Periodic Reporting for period 1 - INDIMACRO (Individual decisions and macroeconomic robustness)

Teaser

The team has been working on several projects connected to the initial ERC proposal:1. In the paper “A framework for the Analysis of Self-Confirming Policies” we (henceforth, the PI with his team) provide a general framework for the analysis of self-confirming policies...

Summary

The team has been working on several projects connected to the initial ERC proposal:
1. In the paper “A framework for the Analysis of Self-Confirming Policies” we (henceforth, the PI with his team) provide a general framework for the analysis of self-confirming policies. We do so, first, by studying self-confirming equilibria in recurrent decision problems with incomplete information about the true stochastic model. Then, we illustrate the theory in a monetary policy setting. We conclude by discussing more general cases of self-confirming policies.
2. In the paper “Absolute and Relative Ambiguity Aversion: A Preferential Approach” we provide a framework to address how the uncertainty attitudes of a decision maker change while his/ her wealth changes. The analysis proceeds by characterizing many models of decision making in terms of these attitudes. This is particularly important, since many models in this class are used in economic applications, but until now the treatment of wealth effects had been ignored.
3. In the paper “Learning from Ambiguous and Misspecified Models”, we model intertemporal ambiguity as the scenario in which a Bayesian learner holds more than one prior distributions of beliefs over a set of parameters. We provide necessary and sufficient conditions in which ambiguity fades away because of learning. Our conditions apply to many and diverse learning environments, of different model-classes. Our result highlights a possible tradeoff between model misspecification and ambiguity.
4. Recently, there has been a renewed interest and attention in the study of the process of decision making. In “Rational Preference and Rationalizable Choice”, we focus on the study of the judgements of a decision-maker about his/ her well-being and the choices that he/ she makes. In a decision-theoretic environment under uncertainty, we propose axioms that support this binary-rationality of a decision maker, regarding both his/ her “mental” preferences and his /her “behavioral” ones.
5. In the paper “Learning and Self-confirming Long-Run Biases” we study an uncertainty averse and sophisticated decision maker, who is facing a recurrent decision problem and where information is generated endogenously. In this context, we study self-confirming strategies as the outcomes of a process of active experimentation. We provide, inter alia, a learning foundation for self-confirming equilibrium with model uncertainty. We also argue that ambiguity aversion tends to stifle experimentation, increasing the likelihood that decision makers get stuck into suboptimal “certainty traps”.
6. Both economic and physical phenomena entail some uncertainty and risk, which analysts wish to measure given the observed distribution of characteristics available. In the paper “A Formal Theory of Evidence and Measurement “, we propose the way that one can extract such a measurement from the available evidence. In addition, we provide tools for the comparison of different measurement results.
7. and 8. The papers “On the equality of Clarke-Rockafellar and Greenberg-Pierskalla Differentials for Monotone and Quasiconcave Functionals” and “Orthogonal Decompositions in Hilbert A-Modules” are Math papers. Their motivation is simple: to provide a unifying mathematical theory for some tools used in the economic literature.

Work performed

All the projects mentioned above have been described with their obtained outcomes and achieved goals. In terms of results achieved so far:

Paper 1 is a revise and resubmit in a “top five” journal in economics. It has also been presented in several top academic institutions as well as conferences.

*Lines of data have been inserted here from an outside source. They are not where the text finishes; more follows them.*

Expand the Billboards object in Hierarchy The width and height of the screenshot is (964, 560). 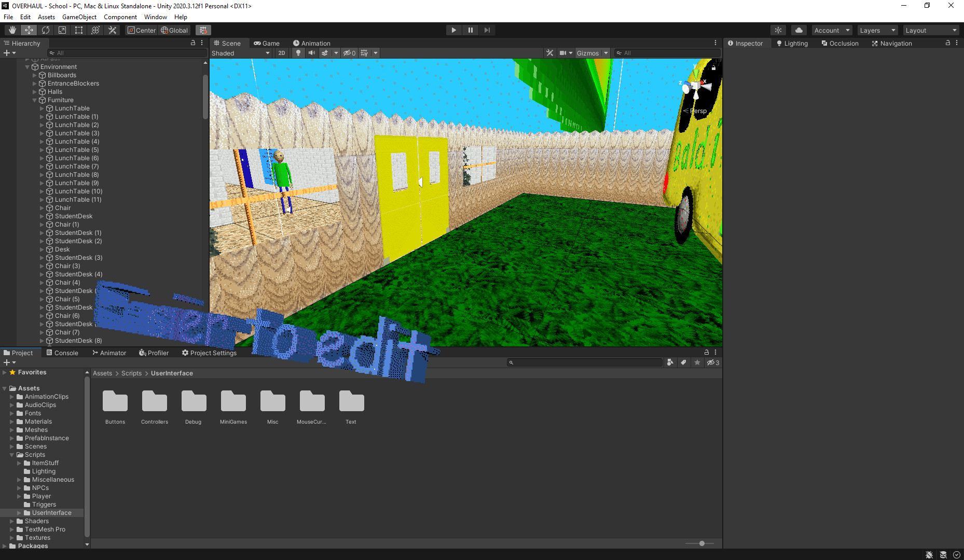point(35,75)
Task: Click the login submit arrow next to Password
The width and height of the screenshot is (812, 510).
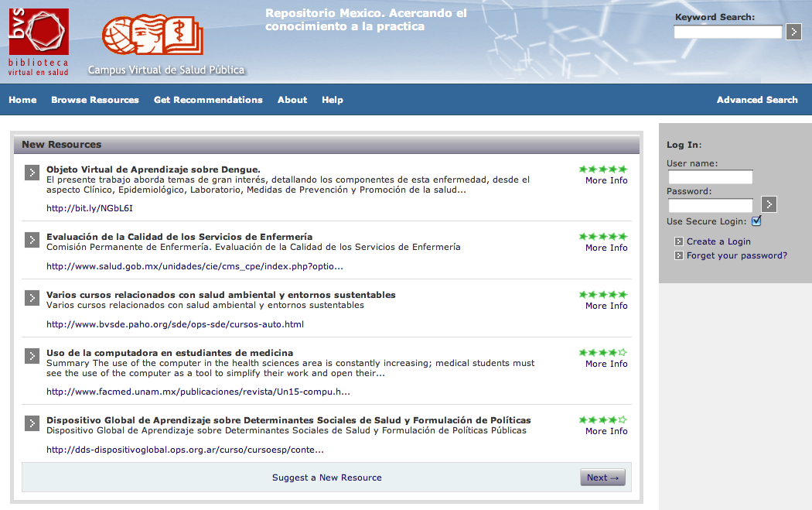Action: tap(769, 204)
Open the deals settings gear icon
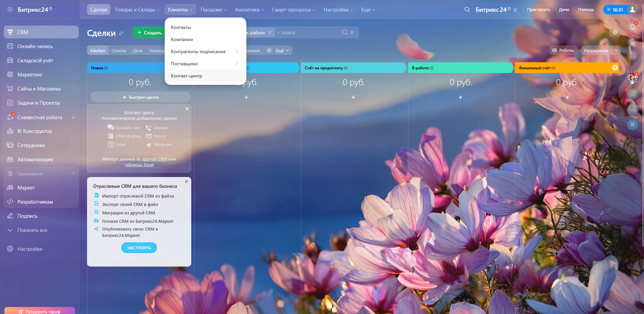Image resolution: width=644 pixels, height=314 pixels. tap(615, 33)
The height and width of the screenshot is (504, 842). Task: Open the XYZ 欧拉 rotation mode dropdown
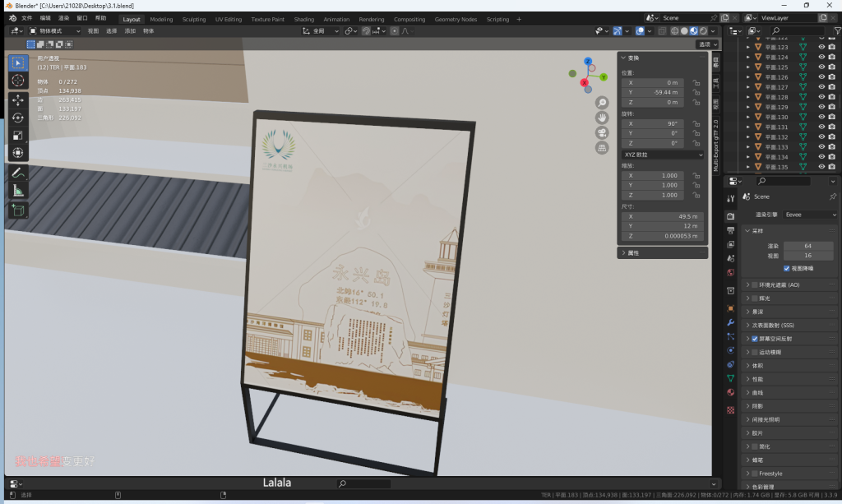tap(662, 155)
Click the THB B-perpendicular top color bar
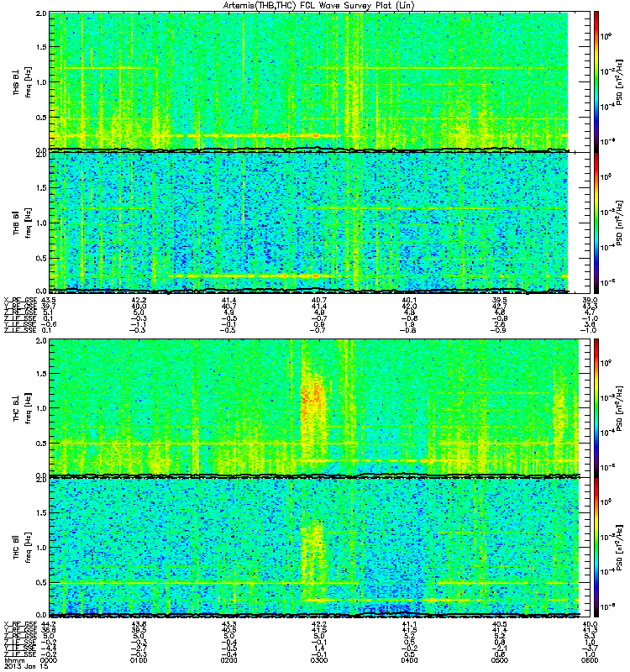630x672 pixels. point(596,81)
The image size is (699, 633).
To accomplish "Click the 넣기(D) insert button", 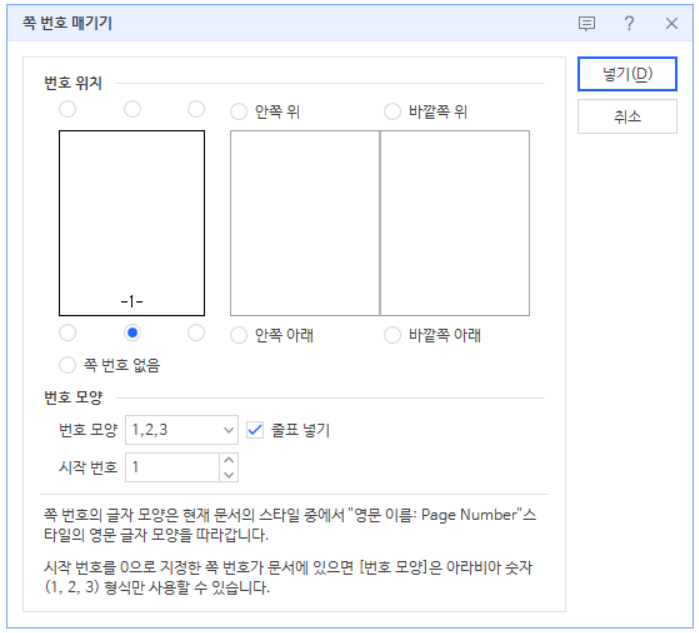I will coord(627,74).
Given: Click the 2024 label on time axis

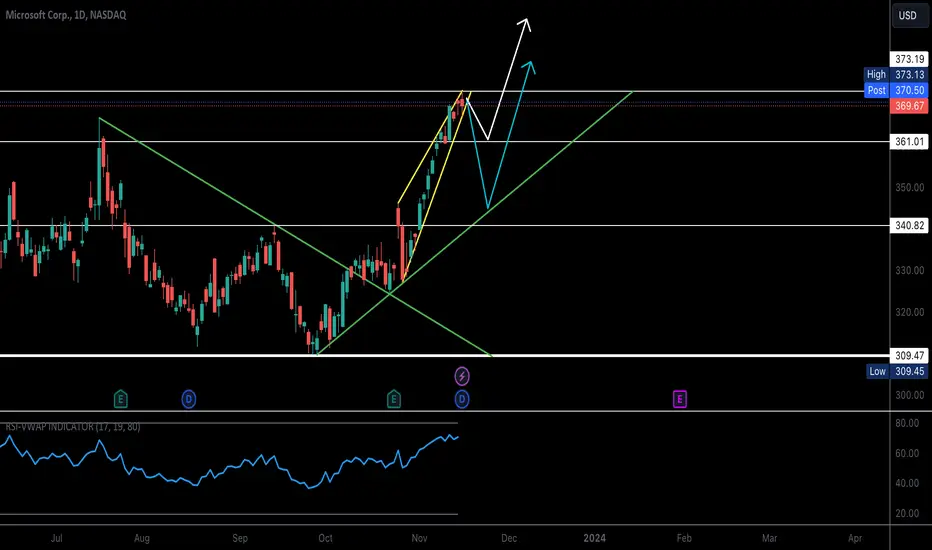Looking at the screenshot, I should click(594, 538).
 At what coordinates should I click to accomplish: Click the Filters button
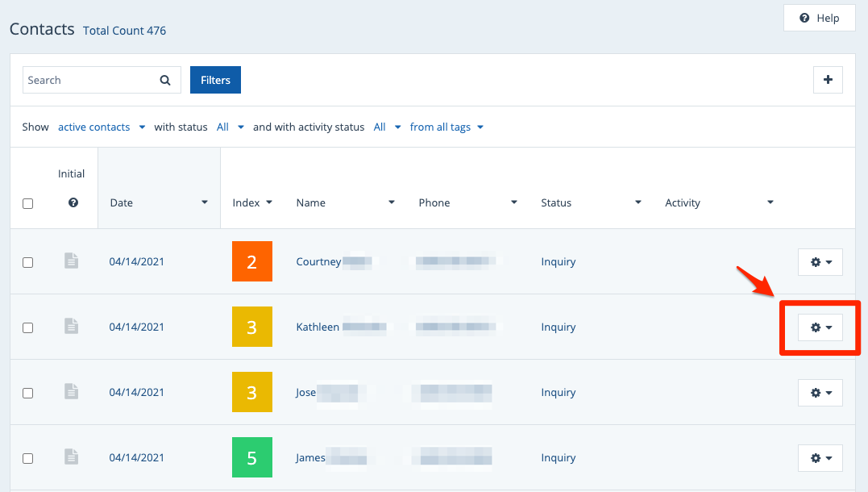coord(215,80)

Paper 2 is currently under review in a “top five” journal in economics. It has also been presented in several top academic institutions as well as conferences.

Paper 3 is currently under review in a “top field” journal in economics. It has also been presented in few conferences.

Paper 4 is currently under review in a “top field” journal in operations research.

Paper 5 is currently under review in a “top field” journal in economics. It has also been presented in few top academic institutions as well as conferences.

Paper 6 is about to be submitted to a “top field” journal in operations research.

Paper 7 is a revise and resubmit in a “field” journal in mathematics.

Paper 8 is about to be submitted to a “top” journal in mathematics. It has also been presented in few academic institutions as well as conferences.

Final results

The potential impact of the current research is big. Inter alia, the current research is truly interdisciplinary as it can be seen in the different targeted outlets. More specifically:

Paper 1 provides a bridge between two strands of literatures, one in game theory and the other in macroeconomics. Such a connection did not exist and allows researchers to use tools from both fields.

Paper 2 provides an analysis that allows researchers to discuss wealth effects on uncertainty attitudes, which is tremendously important in economic applications.

Paper 3 yields to the striking result, in which there are cases that a decision maker should pragmatically choose to learn a wrong model, instead of facing a long-run ambiguity. This is a new result in the literature.

Paper 4 provides a foundation for an existing methodology in decision theory and generalizes it.

Paper 5 provides a learning foundation for self-confirming equilibrium with model uncertainty, something which was suggested by the literature, but was never formalized.

Paper 6 provides a theory of measurement, which was not present in the literature until now.

Paper 8 provides a mathematical theory, which, among other things, allows to unify several different existing approaches in Finance. For example, the description of static, intertemporal, and dynamic financial markets.